We have enabled Control Freak and PR-Booster in order to apply controls to our long-lived repos. One of the issues that has come up is that we occasionally get into a state where a PR cannot be approved because all of the approvers also show up in the commit history. This most often happens when merging a feature branch into a release branch, and the approver has a commit that was introduced into the feature branch due to the branch being created from an earlier commit.

Some of the source of this issue is due to the fact that often one of the approvers will perform the merge, which results in a merge commit in the history. Having the PR creator do the merge cuts down on this, but not eliminate it.

In the case where there is a commit from one of the approvers, what is the best strategy to deal with this case?

Comments (5)

  1. Julius Davies [bit-booster.com] repo owner

    Are there sync-merges on the feature branch? (e.g., merges that don’t introduce any new changes, they just keep feature in sync with release).

    And was the feature branch quite long-lived?

    I wonder if ignoring clean “sync merges” might help a bit here (not counting those towards self-approval). Of course “dirty” sync merges (where a conflict resolution was required) should probably count as self-approval, since in that case the conflict resolution itself required some coding.

    What is your branching strategy?

  2. Marc Zampetti Account Deactivated reporter

    We are using the default merge strategy in Bitbucket Server (whatever has been there for years). I don’t recall the exact name.

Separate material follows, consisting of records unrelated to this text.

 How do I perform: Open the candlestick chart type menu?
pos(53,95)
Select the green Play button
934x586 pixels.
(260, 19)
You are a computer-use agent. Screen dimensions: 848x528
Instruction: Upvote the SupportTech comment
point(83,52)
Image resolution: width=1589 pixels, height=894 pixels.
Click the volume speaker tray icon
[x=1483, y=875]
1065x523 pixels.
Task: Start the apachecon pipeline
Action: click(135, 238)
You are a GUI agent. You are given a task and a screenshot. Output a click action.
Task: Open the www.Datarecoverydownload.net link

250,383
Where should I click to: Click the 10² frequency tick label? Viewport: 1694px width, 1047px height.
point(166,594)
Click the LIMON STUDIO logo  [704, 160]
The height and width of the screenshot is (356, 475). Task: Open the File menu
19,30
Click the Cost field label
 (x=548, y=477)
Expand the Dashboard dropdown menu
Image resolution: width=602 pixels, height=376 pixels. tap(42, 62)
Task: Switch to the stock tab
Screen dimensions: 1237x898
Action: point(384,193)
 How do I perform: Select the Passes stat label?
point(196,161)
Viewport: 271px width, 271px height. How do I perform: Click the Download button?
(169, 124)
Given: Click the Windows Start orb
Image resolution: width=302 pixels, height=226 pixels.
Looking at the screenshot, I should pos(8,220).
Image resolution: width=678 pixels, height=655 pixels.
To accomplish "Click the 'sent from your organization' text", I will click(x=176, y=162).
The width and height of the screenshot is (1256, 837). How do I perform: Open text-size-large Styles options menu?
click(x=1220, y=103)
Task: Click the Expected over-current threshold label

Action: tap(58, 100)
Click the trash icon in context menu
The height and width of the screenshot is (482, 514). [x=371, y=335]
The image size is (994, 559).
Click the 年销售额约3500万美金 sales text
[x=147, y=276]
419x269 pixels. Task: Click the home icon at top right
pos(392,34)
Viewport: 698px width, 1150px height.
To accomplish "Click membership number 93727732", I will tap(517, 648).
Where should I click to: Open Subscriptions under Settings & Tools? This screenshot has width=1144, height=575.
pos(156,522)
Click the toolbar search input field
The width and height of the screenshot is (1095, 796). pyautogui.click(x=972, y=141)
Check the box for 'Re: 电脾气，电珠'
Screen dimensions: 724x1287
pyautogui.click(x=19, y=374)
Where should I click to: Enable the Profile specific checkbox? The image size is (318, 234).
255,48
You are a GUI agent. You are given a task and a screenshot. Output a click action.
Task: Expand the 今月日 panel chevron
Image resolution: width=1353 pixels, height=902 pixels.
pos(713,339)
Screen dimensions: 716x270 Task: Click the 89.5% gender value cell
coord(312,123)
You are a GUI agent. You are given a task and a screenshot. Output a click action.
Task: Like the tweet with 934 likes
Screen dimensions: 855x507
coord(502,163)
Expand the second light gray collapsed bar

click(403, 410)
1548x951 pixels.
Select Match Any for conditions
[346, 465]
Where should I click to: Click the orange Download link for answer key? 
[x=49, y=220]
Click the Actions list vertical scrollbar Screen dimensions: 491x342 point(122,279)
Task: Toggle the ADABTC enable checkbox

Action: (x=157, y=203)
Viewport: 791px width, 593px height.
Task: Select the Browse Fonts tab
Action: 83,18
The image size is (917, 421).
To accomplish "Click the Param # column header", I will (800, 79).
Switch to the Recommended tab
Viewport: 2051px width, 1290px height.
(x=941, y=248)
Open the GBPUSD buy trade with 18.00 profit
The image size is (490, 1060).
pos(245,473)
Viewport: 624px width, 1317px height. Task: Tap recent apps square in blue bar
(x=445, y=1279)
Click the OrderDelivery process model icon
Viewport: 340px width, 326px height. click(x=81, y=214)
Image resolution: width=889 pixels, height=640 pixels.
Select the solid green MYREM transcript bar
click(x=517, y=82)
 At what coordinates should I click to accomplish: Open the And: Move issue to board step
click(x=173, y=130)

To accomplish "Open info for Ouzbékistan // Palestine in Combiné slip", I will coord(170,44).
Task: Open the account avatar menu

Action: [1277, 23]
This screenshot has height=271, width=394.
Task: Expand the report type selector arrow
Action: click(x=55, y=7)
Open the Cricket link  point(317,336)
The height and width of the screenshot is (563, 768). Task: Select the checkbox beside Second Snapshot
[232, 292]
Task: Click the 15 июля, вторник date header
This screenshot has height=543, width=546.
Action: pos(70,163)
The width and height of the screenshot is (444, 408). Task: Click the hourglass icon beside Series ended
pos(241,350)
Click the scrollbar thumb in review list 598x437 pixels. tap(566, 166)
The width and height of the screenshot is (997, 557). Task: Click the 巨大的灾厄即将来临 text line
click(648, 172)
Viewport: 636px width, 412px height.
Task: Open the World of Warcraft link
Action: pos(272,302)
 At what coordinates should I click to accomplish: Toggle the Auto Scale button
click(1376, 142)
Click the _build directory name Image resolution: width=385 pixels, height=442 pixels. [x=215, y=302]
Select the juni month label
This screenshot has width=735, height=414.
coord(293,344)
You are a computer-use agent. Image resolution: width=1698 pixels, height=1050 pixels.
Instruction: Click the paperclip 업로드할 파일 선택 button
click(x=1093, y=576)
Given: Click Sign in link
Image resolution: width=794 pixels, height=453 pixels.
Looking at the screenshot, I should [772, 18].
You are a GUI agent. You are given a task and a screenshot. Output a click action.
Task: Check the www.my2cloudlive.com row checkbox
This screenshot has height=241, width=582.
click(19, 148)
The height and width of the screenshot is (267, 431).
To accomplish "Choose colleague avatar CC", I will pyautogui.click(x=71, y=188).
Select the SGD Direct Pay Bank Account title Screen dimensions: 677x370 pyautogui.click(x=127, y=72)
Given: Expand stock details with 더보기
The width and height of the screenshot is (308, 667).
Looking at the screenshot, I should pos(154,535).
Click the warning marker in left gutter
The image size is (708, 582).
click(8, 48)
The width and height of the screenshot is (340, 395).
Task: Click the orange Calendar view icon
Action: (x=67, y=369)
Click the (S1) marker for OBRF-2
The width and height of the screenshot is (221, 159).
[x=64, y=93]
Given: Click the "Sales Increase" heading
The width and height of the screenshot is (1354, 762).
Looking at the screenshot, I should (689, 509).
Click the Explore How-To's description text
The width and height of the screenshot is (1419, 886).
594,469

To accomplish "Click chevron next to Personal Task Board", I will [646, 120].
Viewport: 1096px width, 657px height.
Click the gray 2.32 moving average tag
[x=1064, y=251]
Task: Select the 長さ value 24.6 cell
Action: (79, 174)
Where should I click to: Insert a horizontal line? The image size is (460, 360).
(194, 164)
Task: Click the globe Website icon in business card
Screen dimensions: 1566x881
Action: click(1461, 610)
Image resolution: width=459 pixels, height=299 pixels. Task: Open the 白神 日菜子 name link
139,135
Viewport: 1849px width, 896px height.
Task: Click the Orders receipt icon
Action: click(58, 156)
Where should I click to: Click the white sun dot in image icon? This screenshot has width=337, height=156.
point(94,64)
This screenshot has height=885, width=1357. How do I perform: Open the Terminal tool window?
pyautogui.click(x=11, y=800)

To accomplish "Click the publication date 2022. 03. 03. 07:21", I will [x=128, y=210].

Yes, the feature branch was often long-lived. Or in some cases, there merges in to “sync” from the target branch once in awhile.

    The issue is that we are a small team. So often, the same group of people that are doing the PR review will also be making changes on the long-lived branch, which I think would result in the “sync merges” that you are referring to.

    So we are just looking for options or best practices to manage this.

  3. Julius Davies [bit-booster.com] repo owner

    I think I can definitely remove clean sync-merges from the calculation of “who is considered a self-approval”. It’s a lot of work, but kinda fun.

    Another idea I’ve been toying with: implement a temporary “Control Freak Rules Don’t Apply To Admin X For 5 Minutes” button. That way a user (with admin) could work around this problem in a structured way, including a line in the audit-trail (“Admin X Applied 5-Minute Temporary Override - Reason = Z”).

  4. Marc Zampetti Account Deactivated reporter

    Both of those sounds interesting. We would appreciate and use both.